人材のスキルを可視化する「レーダーチャート」の罠
第3回では、時代に合わせた新たなOJT 自走できるデジマ人材を育む三つのポイントについてお話してきました。
人材育成の現場では「必要なスキル」が個々に規定されているかと思います。しかしそれは、本人が規定したものではなく、会社の誰かが規定したものではないでしょうか。仮に直属の上長が規定してしまうと、必要なスキルは、理想論となってしまいがちです。現状の提供役務に必要なスキルに比べ、身に着けて欲しいスキルに多くを求めてしまうからです。今回は人材のスキルを可視化する際にありがちな問題点や、本当に必要なスキルを選択するために使うべき成熟度可視化の新たな方法、その活用方法を説明していきます。
先述の通り、多くの組織において上司は、直属の部下に大きな期待を寄せ、“背伸び”をさせてしまう傾向にあります。その上、理想的な人物像になるために必要なスキルを規定し、成長の度合いをレーダーチャートで可視化しようとします。
実際、スキルを視覚化するレーダーチャートは、自身の成果や成績、習得したスキルの変化を把握する上では非常に便利です。しかし、人材育成の場面では、このレーダーチャートに落とし穴があります。それは、「足りないスキル」を埋めることに意識が向いてしまうことです。

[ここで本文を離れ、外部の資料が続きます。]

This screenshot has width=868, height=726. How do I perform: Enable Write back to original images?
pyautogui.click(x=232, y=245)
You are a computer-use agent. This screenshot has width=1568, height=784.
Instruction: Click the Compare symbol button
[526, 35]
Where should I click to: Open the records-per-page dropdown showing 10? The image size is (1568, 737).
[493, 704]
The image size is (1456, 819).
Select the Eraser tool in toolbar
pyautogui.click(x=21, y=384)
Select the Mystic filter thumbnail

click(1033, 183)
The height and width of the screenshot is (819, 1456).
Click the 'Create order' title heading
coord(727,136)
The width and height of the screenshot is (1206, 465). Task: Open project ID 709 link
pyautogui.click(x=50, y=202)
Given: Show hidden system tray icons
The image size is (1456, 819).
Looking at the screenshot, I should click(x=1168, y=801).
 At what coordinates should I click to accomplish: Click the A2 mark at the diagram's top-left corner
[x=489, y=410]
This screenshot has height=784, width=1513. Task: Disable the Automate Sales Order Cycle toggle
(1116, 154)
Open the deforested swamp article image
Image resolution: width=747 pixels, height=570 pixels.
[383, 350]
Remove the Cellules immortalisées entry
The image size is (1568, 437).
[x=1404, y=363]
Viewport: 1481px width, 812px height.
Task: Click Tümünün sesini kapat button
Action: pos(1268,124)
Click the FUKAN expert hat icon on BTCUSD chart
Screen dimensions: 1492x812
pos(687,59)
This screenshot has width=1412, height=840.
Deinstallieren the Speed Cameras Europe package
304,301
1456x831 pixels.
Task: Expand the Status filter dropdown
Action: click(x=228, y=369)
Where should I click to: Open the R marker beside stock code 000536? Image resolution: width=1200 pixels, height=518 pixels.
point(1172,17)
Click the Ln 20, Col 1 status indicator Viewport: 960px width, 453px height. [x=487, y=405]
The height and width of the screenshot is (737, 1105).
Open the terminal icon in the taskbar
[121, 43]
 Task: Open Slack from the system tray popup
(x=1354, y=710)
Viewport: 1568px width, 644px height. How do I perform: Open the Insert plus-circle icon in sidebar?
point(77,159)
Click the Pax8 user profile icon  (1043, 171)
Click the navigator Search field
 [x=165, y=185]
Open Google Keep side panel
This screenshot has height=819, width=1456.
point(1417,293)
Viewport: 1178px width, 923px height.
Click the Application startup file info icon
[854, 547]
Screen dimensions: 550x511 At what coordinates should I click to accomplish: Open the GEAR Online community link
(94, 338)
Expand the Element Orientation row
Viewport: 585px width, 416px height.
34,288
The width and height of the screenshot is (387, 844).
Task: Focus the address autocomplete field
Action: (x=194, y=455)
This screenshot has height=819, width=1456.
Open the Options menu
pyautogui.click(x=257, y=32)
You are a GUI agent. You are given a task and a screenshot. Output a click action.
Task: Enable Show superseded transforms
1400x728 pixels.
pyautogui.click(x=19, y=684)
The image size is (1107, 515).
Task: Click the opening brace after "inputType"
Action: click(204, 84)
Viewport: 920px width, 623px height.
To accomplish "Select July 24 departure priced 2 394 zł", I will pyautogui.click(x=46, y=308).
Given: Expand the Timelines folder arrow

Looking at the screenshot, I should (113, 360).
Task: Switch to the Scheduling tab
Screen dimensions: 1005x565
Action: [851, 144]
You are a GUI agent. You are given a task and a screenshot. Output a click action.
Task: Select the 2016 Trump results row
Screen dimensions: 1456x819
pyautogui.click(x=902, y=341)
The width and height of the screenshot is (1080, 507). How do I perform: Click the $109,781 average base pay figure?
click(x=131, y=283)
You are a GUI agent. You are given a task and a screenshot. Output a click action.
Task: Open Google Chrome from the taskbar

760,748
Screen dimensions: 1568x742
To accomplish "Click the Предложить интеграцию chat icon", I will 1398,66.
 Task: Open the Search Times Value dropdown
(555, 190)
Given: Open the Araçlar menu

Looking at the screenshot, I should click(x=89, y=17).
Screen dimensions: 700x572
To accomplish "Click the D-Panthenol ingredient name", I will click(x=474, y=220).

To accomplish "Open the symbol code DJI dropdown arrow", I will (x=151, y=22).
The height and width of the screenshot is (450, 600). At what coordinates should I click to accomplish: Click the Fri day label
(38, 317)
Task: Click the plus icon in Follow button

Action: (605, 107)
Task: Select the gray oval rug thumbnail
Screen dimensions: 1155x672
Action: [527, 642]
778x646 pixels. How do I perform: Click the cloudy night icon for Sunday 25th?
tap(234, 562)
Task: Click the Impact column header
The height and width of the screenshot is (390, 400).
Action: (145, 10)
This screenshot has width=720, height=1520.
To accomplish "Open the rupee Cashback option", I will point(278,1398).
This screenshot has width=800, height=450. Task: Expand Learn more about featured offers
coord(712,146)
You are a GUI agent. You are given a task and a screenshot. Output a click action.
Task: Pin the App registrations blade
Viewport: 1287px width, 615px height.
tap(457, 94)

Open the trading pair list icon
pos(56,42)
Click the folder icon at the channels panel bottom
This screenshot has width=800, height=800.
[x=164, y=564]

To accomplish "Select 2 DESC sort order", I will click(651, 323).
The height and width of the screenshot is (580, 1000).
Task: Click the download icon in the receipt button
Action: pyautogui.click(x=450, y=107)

デジマ人材には、プランニング、データ解析、テクノロジーツール理解力などの「専門スキル」から、コミュニケーション能力、プレゼンテーション能力、業務推進力などの「ビジネススキル」まで多岐にわたってスキルが必要になってしまいます。そんなデジマ組織において、メンバー全員のスキルをチャートで可視化すると当然ながら凸凹なものになります。本来、その凸凹さがチームにとっては良い影響を与えるものです。しかし、スキルをレーダーチャート化してしまうと、多くの上司は「バランス型の人材を育てなければ」という感情が湧いてしまい、その結果、メンバー個人が目指すべきスキル選択を見誤ってしまうのです。では、そうならないためにはどうすればよいのでしょうか。
星取表でチームメンバー全員のスキルを可視化
まず行うべきなのは、スキルのレーダーチャート化をやめ、新たな「視覚化指標を作ること」です。ここでお勧めするのは「星取表」です。星取表は基本的に、縦軸にメンバーの名前、横軸にスキルを記載し、各人のスキルの成熟度を3~5段階の評価で記入するものです。今回は、◎がマネージャークラス、〇がクライアントの前で十分な説明が可能、△が経験はあるがヘルプが必要、-が未経験という設定にしました。今後習得したい、成長させたい領域は、レベルの横に↑を付けて、色帯を引きます。こうしてできあがったのが図1です。
星取表のメリットは、チーム全員のスキルセットが一目かつ全員にわかることです。この星取表をチーム全体で必要となる提供価値を踏まえて活用すると、各メンバーがチームで業務を遂行する際に必要なスキルが見えてくるようになります。